Patients with documented hypersensitivity to heparin should be given the drug only in clearly life-threatening situations. Haemorrhage : Haemorrhage can occur at virtually any site in patients receiving heparin. An unexplained fall in haematocrit, fall in blood pressure, or any other unexplained symptom should lead to serious consideration of a haemorrhagic event. Heparin sodium should be used with extreme caution in disease states in which there is increased danger of haemorrhage. Some of the conditions in which increased danger of haemorrhage exists are :
Coagulation Testing :
When heparin sodium is administered in therapeutic amounts, its dosage should be regulated by frequent blood coagulation tests. If the coagulation test is unduly prolonged or if haemorrhage occurs, heparin sodium should be discontinued promptly.

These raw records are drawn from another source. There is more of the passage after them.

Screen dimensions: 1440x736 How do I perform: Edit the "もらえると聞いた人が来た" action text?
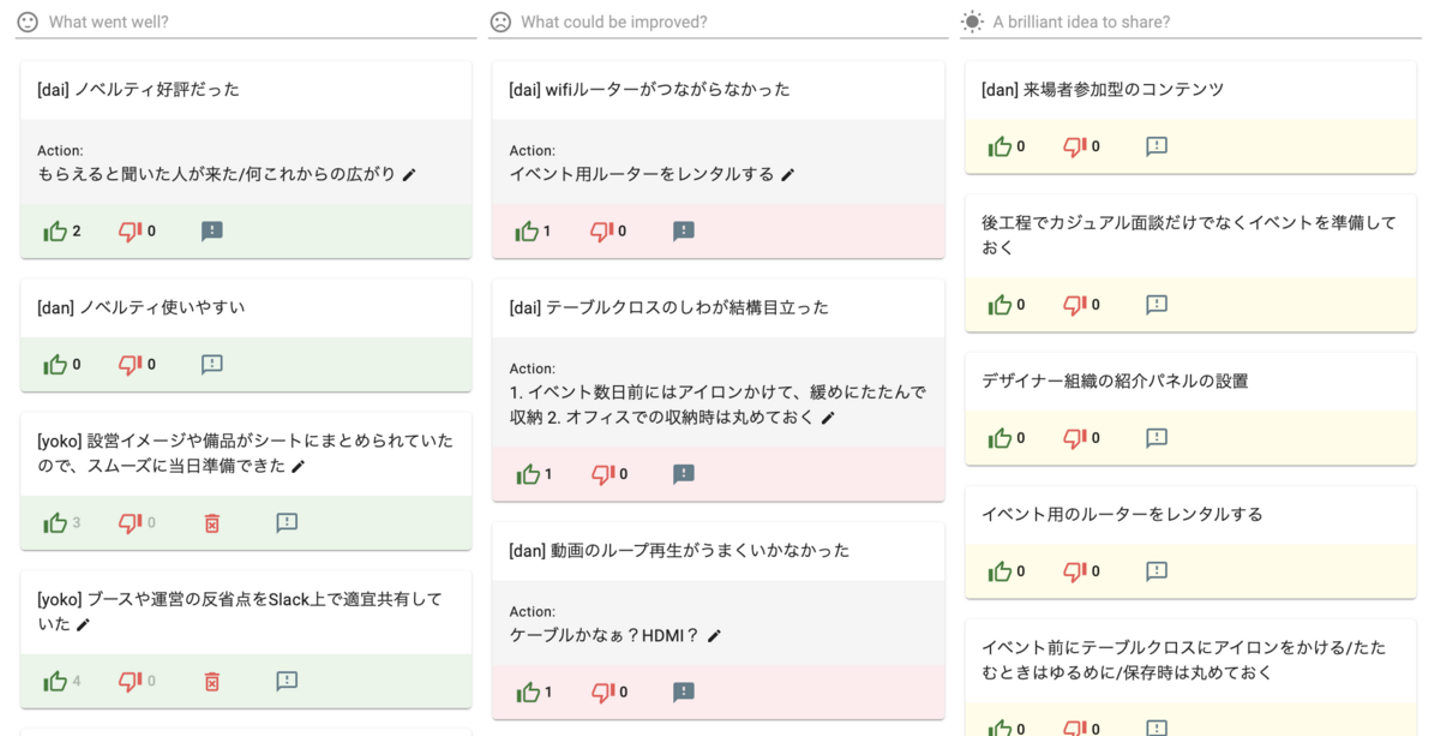click(x=409, y=175)
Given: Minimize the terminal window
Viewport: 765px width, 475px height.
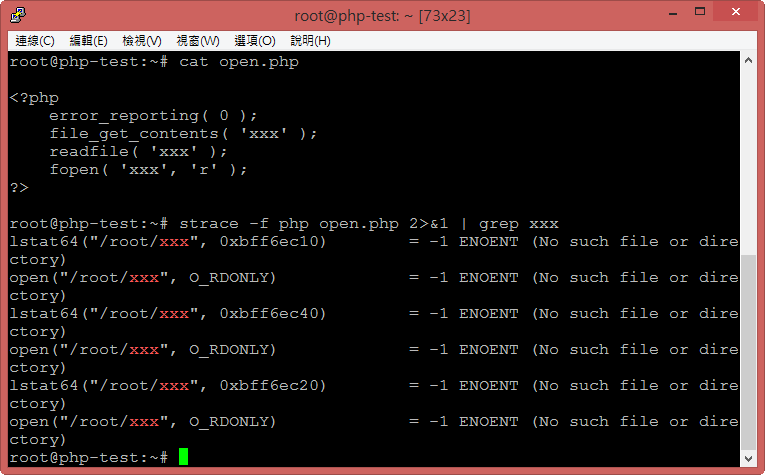Looking at the screenshot, I should point(673,13).
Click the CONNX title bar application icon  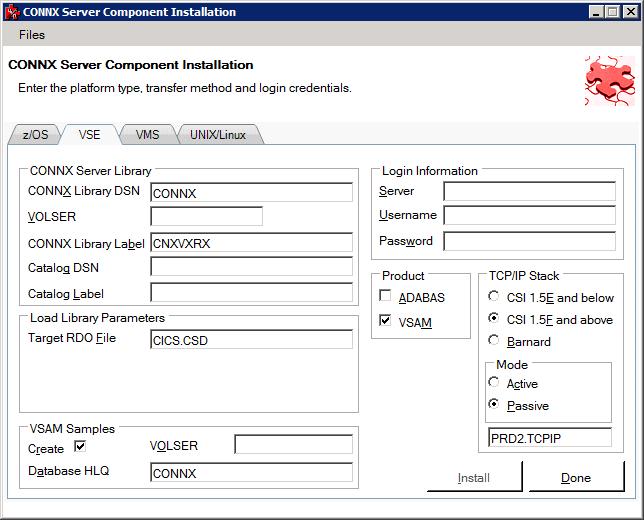[12, 12]
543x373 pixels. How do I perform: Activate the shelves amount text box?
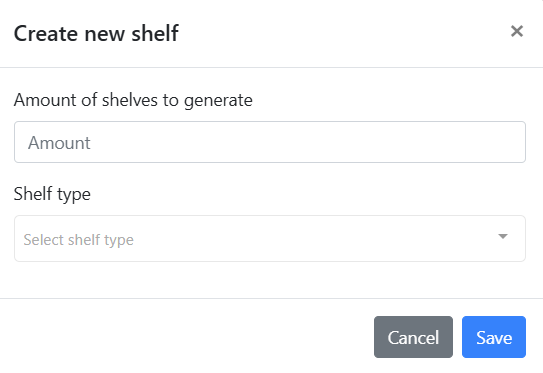click(x=270, y=142)
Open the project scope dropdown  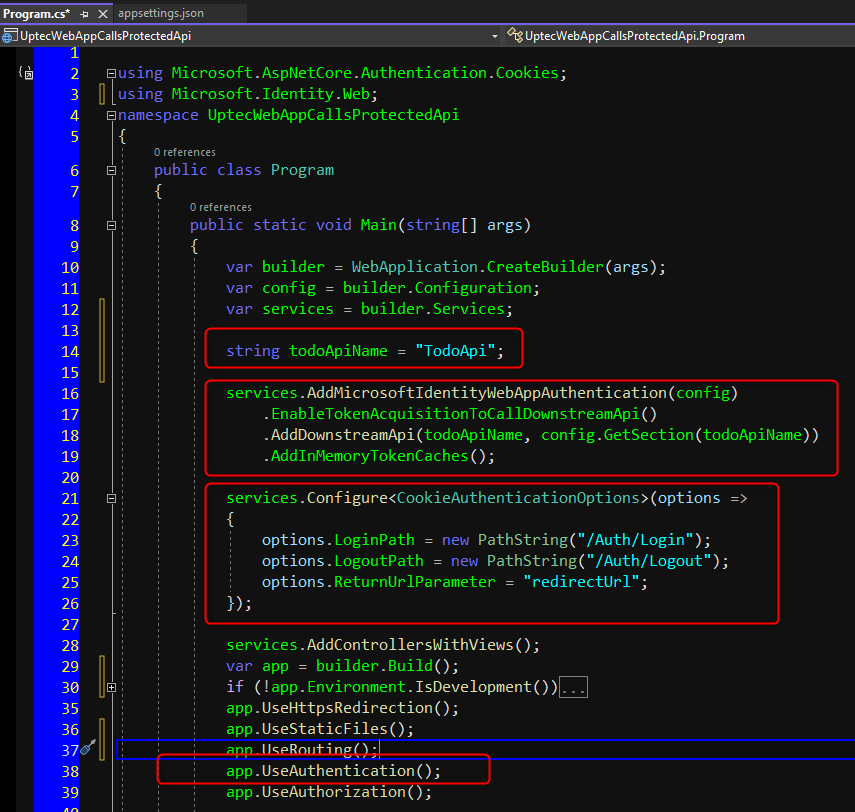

Thrombocytopenia has been reported to occur in patients receiving heparin with a reported incidence of 0 to 30 %. Mild thrombocytopenia (count greater than 100,000/mm3) may remain stable or reverse even if heparin is continued. However, reduction in platelet count of any degree should be monitored closely. If the count falls below 100,000/mm3 or if recurrent thrombosis develops, the heparin product should be discontinued. If continued heparin therapy is essential, administration of heparin from a different organ source can be reinstituted with caution.
This product contains benzyl alcohol as preservative. Benzyl alcohol has been reported to be associated with a fatal “Gasping Syndrome” in premature infants. Symptoms include a striking onset of gasping syndrome, hypotension, bradycardia and cardiovascular collapse.
Usage in Pregnancy :
Teratogenic Effects : Pregnancy Category C. Animal reproduction studies have not been conducted with heparin sodium. It is also not known whether heparin sodium can cause foetal harm when administered to a pregnant woman or can affect reproduction capacity. Heparin sodium should be given to a pregnant woman only if clearly needed. Nonteratogenic Effects : Heparin does not cross the placental barrier.
Nursing Mothers :
Heparin is not excreted in human milk.
a. Drugs Enhancing Heparin Effect :
Oral anticoagulants : Heparin sodium may prolong the one-stage prothrombin time. Therefore, when heparin sodium is given with dicumarol or warfarin sodium, a period of at least 5 hours after the last intravenous dose or 24 hours after the last subcutaneous dose should elapse before blood is drawn if a valid prothrombin time is to be obtained. Platelet inhibitors : Drugs such as acetylsalicylic acid, dextran, phenylbutazone, ibuprofen, indomethacin, dipyridamole, hydroxychloroquine and others that interfere with platelet aggregation reactions (the main haemostatic defense of heparinized patients) may induce bleeding and should be used with caution in patients receiving heparin sodium. The anticoagulant effect of heparin is enhanced by concurrent treatment with antithrombin III (human) in patients with hereditary antithrombin III deficiency. Thus in order to avoid bleeding, reduced dosage of heparin is recommended during treatment with antithrombin III (human).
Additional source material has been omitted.